Gefangen bei den Salafisten in Syrien

Nach acht Monaten in Gefangenschaft der syrischen al-Nusra-Front gelang dem UN-Mitarbeiter Carl Campeau die Flucht. Jetzt erzählt der Kanadier über seine Erlebnisse im Jahr 2013: Über Folter, Isolation und die Zwangskonversion zum Islam.

Über dieses Thema berichtet: radioWelt am .

Normalerweise ist es eine kurze Fahrt von den Golan-Höhen nach Damaskus, erzählt Carl Campeau. In seinem Fall dauerte sie aber acht Monate. Der 53-jährige Jurist arbeitete als Berater für eine UN-Mission im syrisch-israelischen Grenzgebiet. Schon viele Male fuhr er diese Strecke – doch im Februar 2013 wurde er von den Mitgliedern der Al-Nusra-Front verschleppt.

Gefangen in einem Kinderzimmer

Sein Gefängnis: Ein winziges Kinderzimmer in einem normalen Wohnhaus. "Sie drohten damit, mich umzubringen. Ich glaube, ich war viele Male kurz davor", erzählt Campeau. Für sein Leben forderten die Entführer von der Kanadischen Regierung Geld oder den Tausch von Geiseln. Neben der Angst vor dem Tod, war die Isolation und die Langeweile für ihn am schwersten zu ertragen. Seine Entführer versuchten immer wieder, ihn durch Gespräche und Drohungen zur Konversion zum Islam zu bringen.

"Ich fühlte mich in zweifacher Hinsicht vergewaltigt. Nicht nur körperlich, sie versuchten in meinen Verstand und meine Seele einzudringen. Das hat mich wütend gemacht und darum habe ich mich so lange geweigert, zu konvertieren." Carl Campeau

Seine Verweigerung führte zu strenger Einzelhaft. Alle seine persönlichen Gegenstände wurden ihm weggenommen. In der Einsamkeit hatte er Angst verrückt zu werden. „Ich tat alles, was ich konnte, um nicht völlig überzuschnappen.“ schreibt er in seinem Buch. Nach sieben Monaten Widerstand entschloss er sich doch zum Islam zu konvertieren.

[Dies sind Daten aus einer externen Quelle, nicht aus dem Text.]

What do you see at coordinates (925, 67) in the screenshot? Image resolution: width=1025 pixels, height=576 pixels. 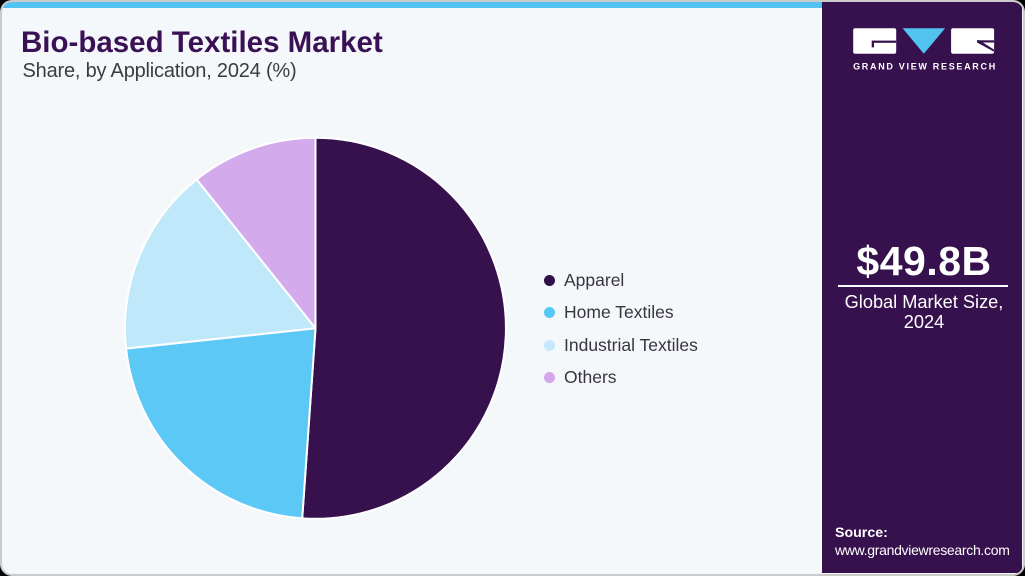 I see `svg-text: GRAND VIEW RESEARCH` at bounding box center [925, 67].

Als er einem seiner Entführer seinen Entschluss mitteilte, beglückwünschte ihn dieser zu dem Schritt. Später sagte er ihm: "Jetzt, wo du unser Bruder geworden bist, können wir dich nicht mehr töten." Ob das stimmte, weiß Campeau nicht. Doch indirekt rettete ihm die Konversion tatsächlich sein Leben, da seine Geiselnehmer nach einem gemeinsamen Gebet vergaßen, ihn wieder einzusperren. Als sie gingen, nutzte er die Gelegenheit zur Flucht.

Wiedersehen vor Gericht

Anfang diesen Jahres traf Campeau wieder auf einen seiner Geiselnehmer, der als anerkannter Flüchtling in Deutschland aufgenommen worden war. 2016 wurde der Syrer festgenommen und wegen erpresserischem Menschenraub und Kriegsverbrechen vor dem Stuttgarter Oberlandesgericht angeklagt. Campeau war Hauptzeuge im Prozess gegen ihn. Am 20. September wurde der Syrer zu dreieinhalb Jahren Gefängnis verurteilt. Für Campeau ist das ein angemessenes Strafmaß.

"Ich glaube nicht, dass er eine bedeutende Rolle gespielt hat. Ich glaube, die Strafe sollte sich daran orientieren, was er gemacht hat." Carl Campeau

Eine allzu hohe Strafe lehne auch er ab, weil sie möglicherweise dazu führen könne, dass der Syrer auf Rache sinne oder sich weiter radikalisiert. Carl Campeau hatte seine Geiselnahme überlebt, und doch hat sie ihn für immer verändert: „Ich habe noch immer mit der Wut zu kämpfen, sie nimmt langsam ab, aber etwas von diesem Erlebnis ist geblieben."


Carl Campeaus Buch "Meine Seele kriegt ihr nie" ist im Herder Verlag erschienen und kostet 20 Euro.